You must believe me when I say that in those few minutes I had alone with his lifeless body in the hospital, I apologized to my father for disappointing him, and told him I had always tried to be a good son.
And when I returned home after those first few days of settling affairs and consoling my mother in her sorrow, a dam of grief burst in me at the certainty that I had never been his pride and joy—not really, not like that—and now never would be.
Though mostly long forgotten, any remaining childish hope for that close relationship which can instill a profound sense of self-worth and confidence was lost forever. Later, my mother told me of his secret gambling addiction, and stories of drunkenness, both sociable and shameful—I imagined he felt these were the consolations due the father of the wrong kind of son.
You must forgive me if, at the time of his memorial service, I was unable to deliver a eulogy, if the sense of sadness—not so much at his death, but of our entire squandered life as father and son—weighed so heavily on me that even today I find it difficult to write these words without a deep sense of regret. You knew him as the life of the party, and so I think perhaps it was respectful for me to say nothing at the time about the secret shame he kept hidden, a shame he passed on to me.
To me, he was the hopelessly disappointed shadow over my own best self. After a lifetime of dread at the prospect of facing a troubled world without my father’s support or blessing, I have only very lately found strength and solace enough to deliver at last these few words of redemption.
I loved my father, and he loved me—I know this—and I will say no more about it.
This is deeply, deeply moving and painful. There are times not to weigh in except to say that I am choked up about it.
And to say this: all of the parts that your father loved and respected about you, and undoubtedly there are far more than you’re aware, all of those parts would be different if you were to be fantasy of a different son. To change a piece is to change the whole to unrecognizable ends.

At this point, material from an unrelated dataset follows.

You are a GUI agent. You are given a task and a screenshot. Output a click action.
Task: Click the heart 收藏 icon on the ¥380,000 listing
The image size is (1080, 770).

You’re just right and your father in his calmest deepest wisdom would have understood that. I believe this to be true because I think that all of us in our deepest calmest wisdom know it to be true. Thank you for sharing. You are heard.
I echo Adam’s sentiments - but I will say that of all the eulogies I’ve ever heard, the ones which speak to the complexities of the departed, alongside the love that they gave and received, are always the most moving. This was beautifully done, Troy.